Pada suatu sore, karena saya tidak ada kerjaan, akhirnya saya mengajari Kais lagu Naik-Naik ke Puncak Gunung dan Burung Kakaktua. Anak-anak memang pembelajar yang sangat cepat, tidak sampai satu jam, dia sudah hafal liriknya. Di kesempatan lain, saya juga story telling ke Kais tentang penggembala yang suka berbohong. Antusiasmenya mendengarkan memberikan rasa hangat.

"Mba, kita main mobil-mobilan yuk," katanya mengeluarkan dua mobil-mobilan. Kami bermain dengan saling mengeluarkan efek suara tabrakan. Di momen ini, saya sadar bahwa saya sungguh ikut bermain, tidak hanya menemani bermain. Saat saya berbincang dengan orang-orang terdekat, saya sering refleks memberikan efek suara yang tidak perlu seperti saat saya bermain dengan Kais. Saya baru sadar, efek suara demikian wajar untuk anak-anak tapi tidak untuk orang dewasa.

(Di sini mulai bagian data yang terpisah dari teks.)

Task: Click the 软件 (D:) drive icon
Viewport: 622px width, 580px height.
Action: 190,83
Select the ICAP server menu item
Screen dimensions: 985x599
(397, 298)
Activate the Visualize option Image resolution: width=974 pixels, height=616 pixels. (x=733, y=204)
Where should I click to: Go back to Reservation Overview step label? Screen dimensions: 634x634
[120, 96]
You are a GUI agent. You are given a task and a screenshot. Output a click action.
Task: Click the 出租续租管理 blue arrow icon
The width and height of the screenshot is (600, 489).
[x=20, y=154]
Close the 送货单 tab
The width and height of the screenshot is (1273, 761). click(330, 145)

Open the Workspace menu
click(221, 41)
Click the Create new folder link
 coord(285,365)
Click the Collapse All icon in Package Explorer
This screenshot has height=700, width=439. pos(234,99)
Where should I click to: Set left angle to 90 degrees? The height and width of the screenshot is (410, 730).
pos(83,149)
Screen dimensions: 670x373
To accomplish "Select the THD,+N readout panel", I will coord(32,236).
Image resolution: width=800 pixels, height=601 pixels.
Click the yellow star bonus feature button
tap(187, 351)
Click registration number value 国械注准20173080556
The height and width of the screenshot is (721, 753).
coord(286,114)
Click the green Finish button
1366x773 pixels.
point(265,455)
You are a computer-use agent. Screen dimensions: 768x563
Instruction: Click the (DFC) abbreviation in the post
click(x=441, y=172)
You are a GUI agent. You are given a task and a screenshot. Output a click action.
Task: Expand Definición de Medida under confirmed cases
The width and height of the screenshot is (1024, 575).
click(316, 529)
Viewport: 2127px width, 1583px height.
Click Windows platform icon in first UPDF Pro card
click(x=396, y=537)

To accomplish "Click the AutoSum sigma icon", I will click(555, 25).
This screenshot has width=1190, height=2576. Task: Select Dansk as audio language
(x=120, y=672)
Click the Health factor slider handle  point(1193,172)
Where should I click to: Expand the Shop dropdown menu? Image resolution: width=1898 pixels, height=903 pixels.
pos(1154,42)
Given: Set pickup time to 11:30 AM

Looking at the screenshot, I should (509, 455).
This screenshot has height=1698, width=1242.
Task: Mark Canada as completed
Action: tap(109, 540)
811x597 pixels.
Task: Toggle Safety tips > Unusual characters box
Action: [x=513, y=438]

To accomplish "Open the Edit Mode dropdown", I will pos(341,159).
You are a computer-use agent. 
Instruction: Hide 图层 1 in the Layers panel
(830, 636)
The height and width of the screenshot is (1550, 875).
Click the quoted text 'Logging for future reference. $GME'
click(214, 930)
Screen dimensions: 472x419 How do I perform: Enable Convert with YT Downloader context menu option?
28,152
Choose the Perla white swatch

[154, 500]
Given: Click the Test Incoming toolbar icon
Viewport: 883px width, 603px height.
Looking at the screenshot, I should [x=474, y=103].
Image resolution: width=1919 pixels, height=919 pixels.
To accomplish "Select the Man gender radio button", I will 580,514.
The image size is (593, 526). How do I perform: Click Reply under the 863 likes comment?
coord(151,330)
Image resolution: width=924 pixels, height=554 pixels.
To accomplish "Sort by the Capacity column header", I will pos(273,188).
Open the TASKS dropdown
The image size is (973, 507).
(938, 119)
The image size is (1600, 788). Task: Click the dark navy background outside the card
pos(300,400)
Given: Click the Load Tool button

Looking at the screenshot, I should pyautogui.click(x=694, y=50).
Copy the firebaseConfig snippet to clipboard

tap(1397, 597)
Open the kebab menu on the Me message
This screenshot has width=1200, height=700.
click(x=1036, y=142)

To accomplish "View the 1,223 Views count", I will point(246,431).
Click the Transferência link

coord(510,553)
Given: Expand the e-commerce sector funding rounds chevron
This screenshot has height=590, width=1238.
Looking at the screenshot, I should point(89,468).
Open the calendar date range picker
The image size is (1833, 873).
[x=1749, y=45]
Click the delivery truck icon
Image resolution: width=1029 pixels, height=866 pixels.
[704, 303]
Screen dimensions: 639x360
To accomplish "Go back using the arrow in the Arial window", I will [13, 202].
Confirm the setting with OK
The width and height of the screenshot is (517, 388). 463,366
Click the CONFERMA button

"Mbaa, ayo belajar nyanyi lagi!", "Mba, nanti malem cerita lagi yaa?", "Mba, ayoo bangun, kita main lagi!" Kais merengek sementara saya sudah mengantuk.

"Kais, aku besok siang pulang yaa," kataku kepadanya di malam terakhir aku menginap.

"Mba jangan lama-lama ya pulangnya. Cepet-cepet balik lagi," katanya polos. Tiba-tiba ada perasaan hangat menyelimuti.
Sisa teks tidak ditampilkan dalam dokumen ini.